- Görev -
Lütfen Çanakkale Savaşları'ndaki Türk kadın savaşçılarını anlatan metni kaldığı yerden sürdürün.

- Metin bloğu -
İşte o Türk kadını kapanan köyün yolunu açmaya gelen ekipleri doyurdu, sıcak ekmeğini paylaştı. Kahramanlık destanının yazıldığı Çanakkale Savaşları’nda Türk kadın savaşçıları Gelibolu Yarımadası’nın her karış toprağında yatan Mehmetçikler’in yanında ğöğüs göğse çarpıştı. Niçin çarpıştılar, acaba niçin? Hemen cevap vereyim; bugün bizler hür ve bağımsız yaşayalım diye! Bakınız Çanakkale’de bize karşı savaşan Avusturalya’lı Piyade Er J. C. Davies annesine yazdığı şu mektupta (bugün tekmelediğimiz, hatta “seviyorum” diyerek vahşice öldürdüğümüz) kahraman Türk kadın savaşçılarını nasıl da övüyor:

“Benim de vurulduğum 18 Mayıs 1915 günü keskin nişancı bir Türk kızı, pusuda çarpışıyordu. Gizlendiği yerden gün boyunca ateş etti ve çok sayıda askerimizi vurdu. Ancak gün batmadan bir Avusturalya’lı tarafından vurulmasına yine de üzüldüm. Güzel yapılı ve tahminen 19-21 yaşlarında bir genç, kızdı. Ölü ele geçirdiğimizde yanında başka bir Türk’ü ölüsünü de bulduk. Genç kızın bedeninde tam 52 kurşun yarası vardı.”  

Mısır’da yayınlanan “The Egyptian Gazette” adlı gazetede yer alan ve bir askerin İskenderiye’den ailesine yazdığı mektubunda, Türk kadın savaşçılarından şöyle bahseder:  

“15 Ağustos 1915 Pazar günü savaşa katıldık ve büyük bir tepeyi ele geçirme görevi aldı. Bu arada çok can kaybı verdik. Şarapnel parçaları, makineli tüfek mermileri yanı sıra, pusuda ateş eden keskin nişancı Türk kadın savaşçıların ateşi altında adeta cehennemde ilerlemek gibi bir şeydi bizimkisi. Burada çarpışanların çoğu Kadın ve kız. Kendilerini yeşile boyayıp, ağaç ve bodur bitkilere uyum sağlamışlar.”

Tüm bu örneklerin bize verdiği gurur şudur ki, Kahraman Türk kadını barışta olduğu gibi savaşta da erkeğini asla yalnız bırakmayıp vatan savunmasında en önde olmuştur.

- Veriler -
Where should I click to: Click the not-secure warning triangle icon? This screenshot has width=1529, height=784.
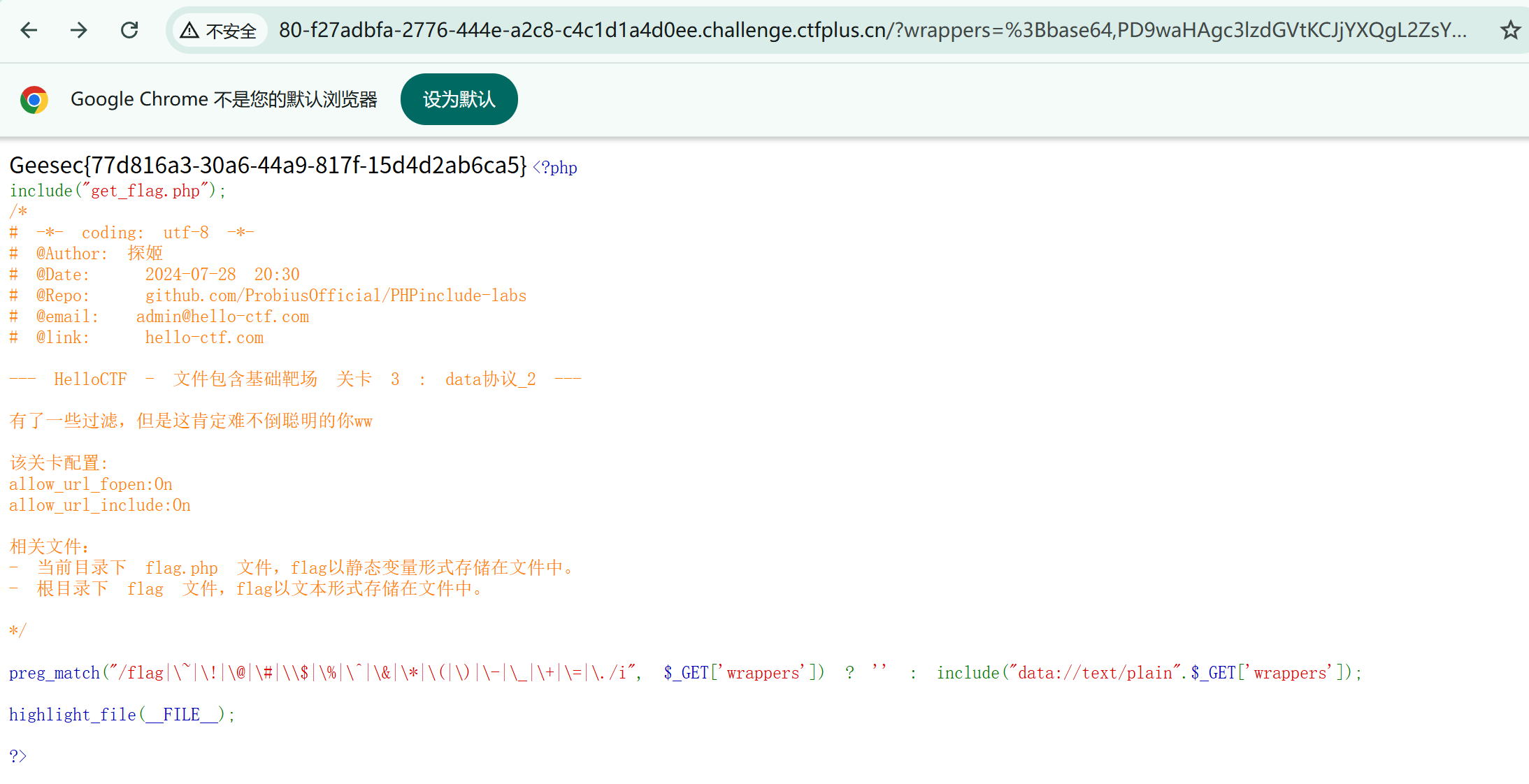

* * *

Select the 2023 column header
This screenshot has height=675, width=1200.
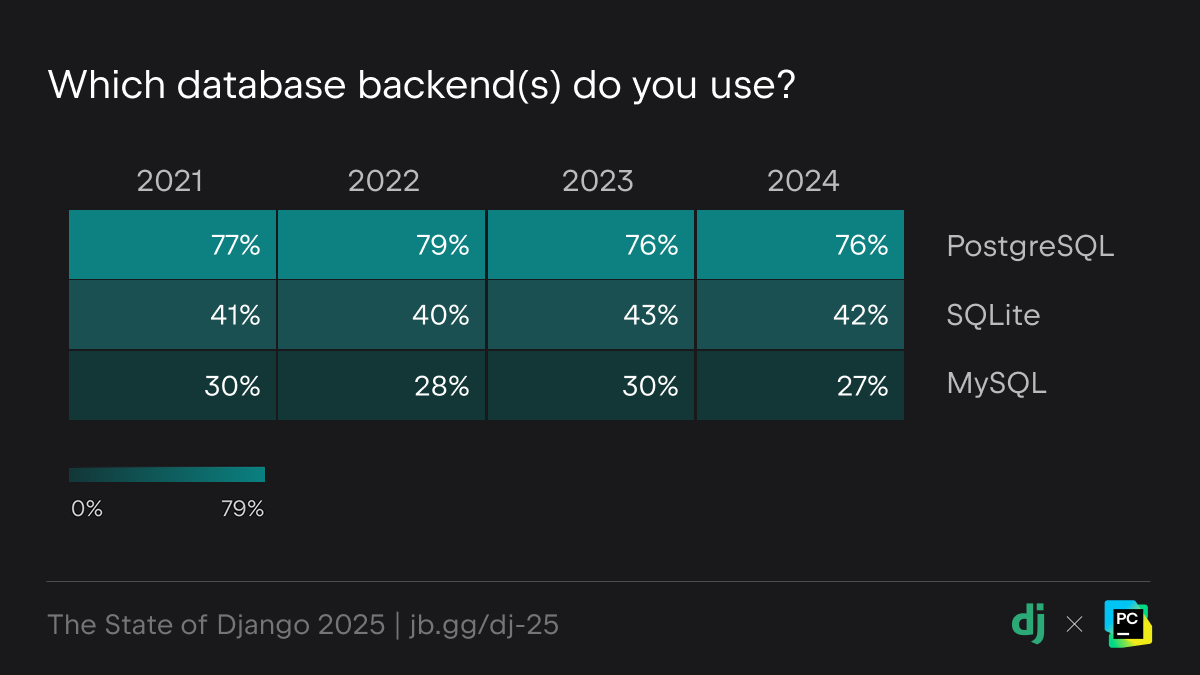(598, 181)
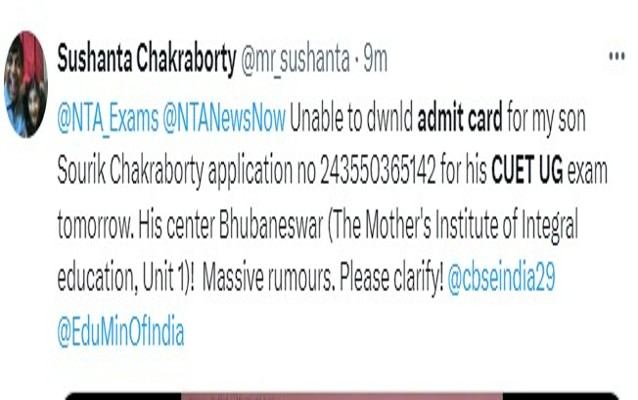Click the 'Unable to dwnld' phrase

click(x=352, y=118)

---

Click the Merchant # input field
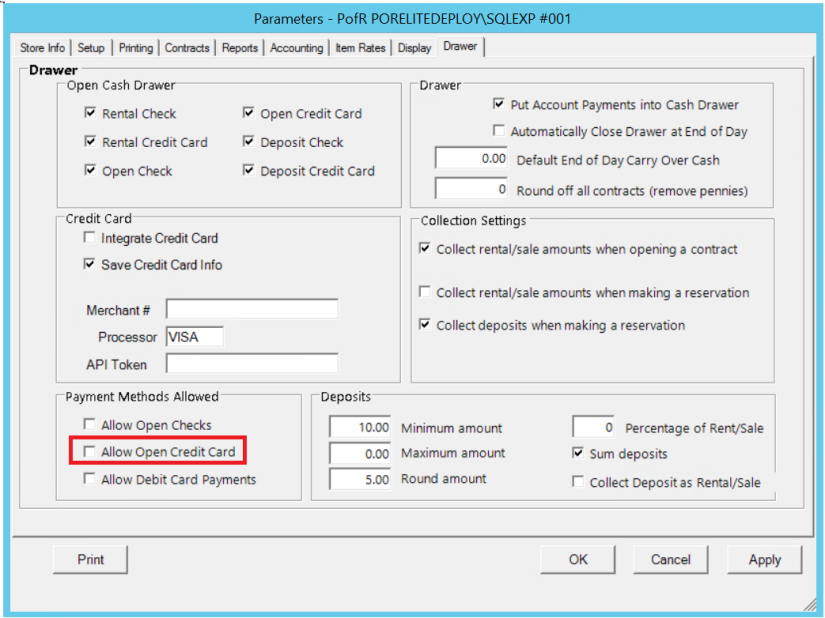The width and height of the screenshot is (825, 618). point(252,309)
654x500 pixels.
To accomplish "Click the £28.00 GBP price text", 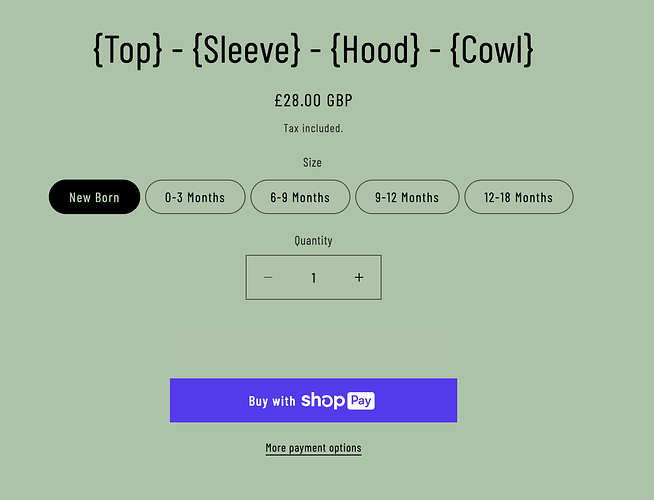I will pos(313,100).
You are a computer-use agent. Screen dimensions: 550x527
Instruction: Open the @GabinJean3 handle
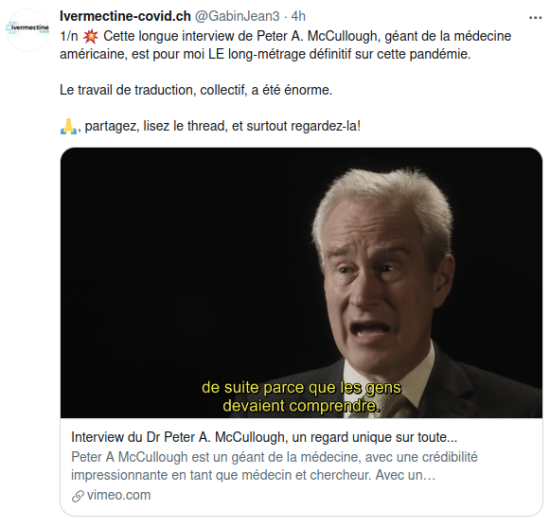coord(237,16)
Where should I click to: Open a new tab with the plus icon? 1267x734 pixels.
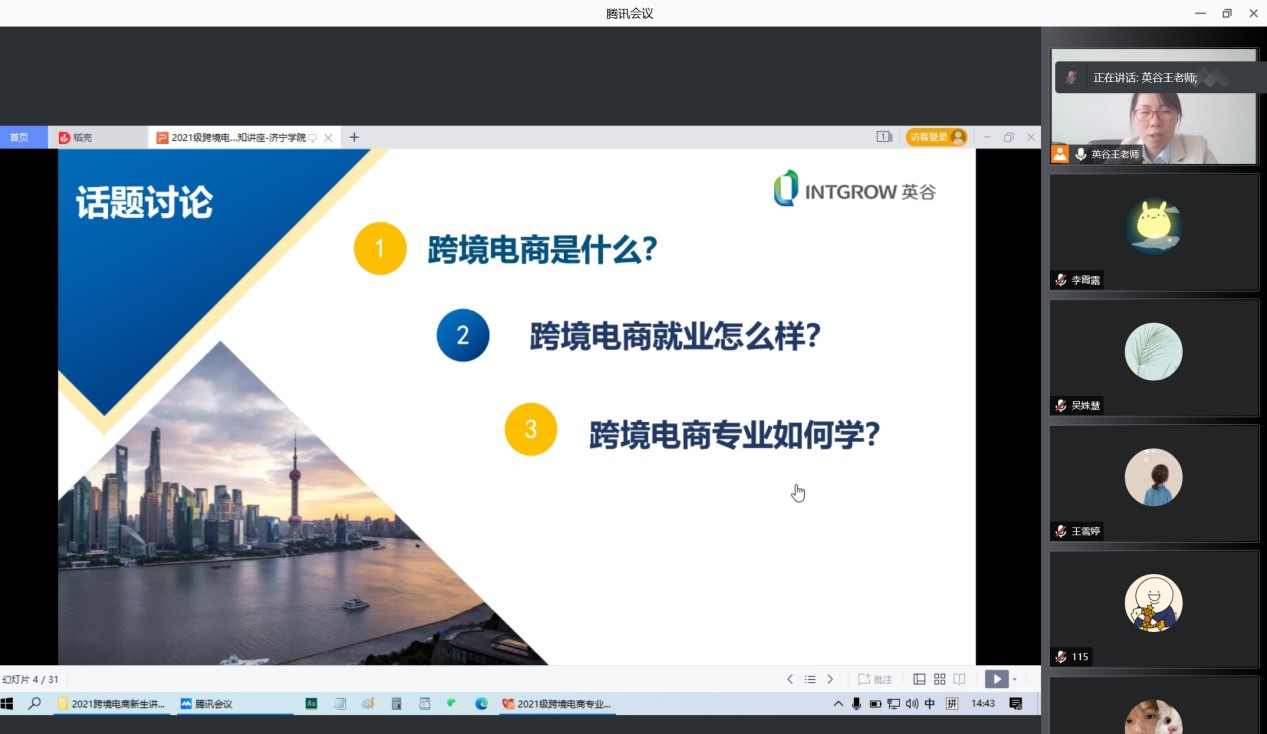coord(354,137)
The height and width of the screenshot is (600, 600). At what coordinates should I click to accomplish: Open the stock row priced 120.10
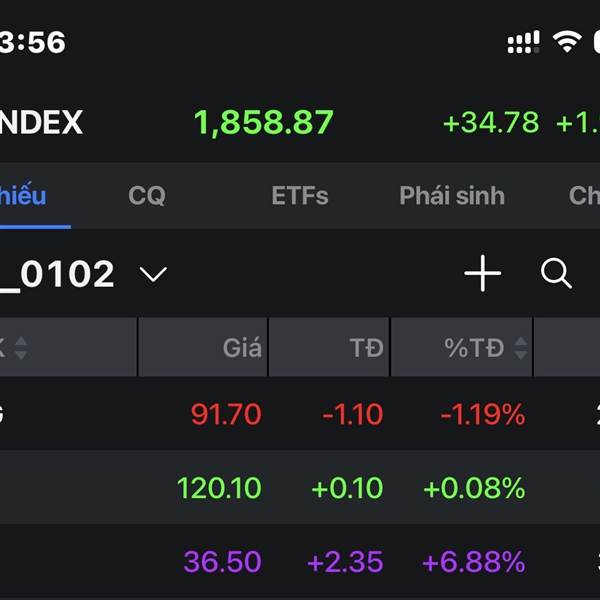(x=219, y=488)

- Alıştırma çıktısı -
İşte o kahraman kadınlarımızdan sadece birisinin şanlı öyküsü: 

“1921 Kasım’ında, Kastamonu-İnebolu'ya sahilden yeni cephaneler gelmişti. Günlerdir cephede, cephane sıkıntısı çeken askere ilaç gibi gelecekti bu cephaneler. Ama bir sorun vardı İnebolu’dan savaş alanlarına bu mermilerin, topların taşınması gerekiyordu. İşte onun için İnebolu civar köylere duyuru yapıldı. Her köyden en az 10 kağnı İnebolu'ya gidecek oradan cephaneleri alıp cepheye taşıyacaktı. Köylerde genç, eli iş tutan erkekler cephede olduğu için bu işin büyük kısmı kadın ve çocuklara kalmıştı.  

Taşıma işiyle görevlendirilenlerden biride Şerife bacıydı. Şerife bacı 16 yaşında istemeyerek evlendirilmişti. Evlendikten 2 ay sonra 1. Dünya Savaşı çıkmıştı. Kocası da Çanakkale’ye göreve gönderilmiş orada şehit düşmüştü. Genç yaşta dul kalan Şerife kimsesiz olduğu için hemen baş-göz edildi. Askerde sakatlanmış ve bir ayağı aksak Yusuf ile evlendirildiler. 

Topal Yusuf'tu lakabı. Zor yürüdüğü için pek bir iş yapmazdı. Bir de çocukları olmuştu Yusuf la Şerife'nin adını Elif koymuşlardı. Görev geldiğinde daha kundaktaydı. Bebeği bırakacak kimsesi olmadığı için onu da yanına almak zorundaydı.  Bu çok zor olacaktı. Zira Ilgaz'ın kışı dayanılmaz olurdu. Hem cephane hem de bebeği taşımak zorunda kalacaktı. Görevi kabul etmemek hiç aklından geçmemişti. İnebolu'dan kağnısına yüklediği cephanelikle beraber bebeğini sarıp sarmalayıp kafileyle  yola koyuldu.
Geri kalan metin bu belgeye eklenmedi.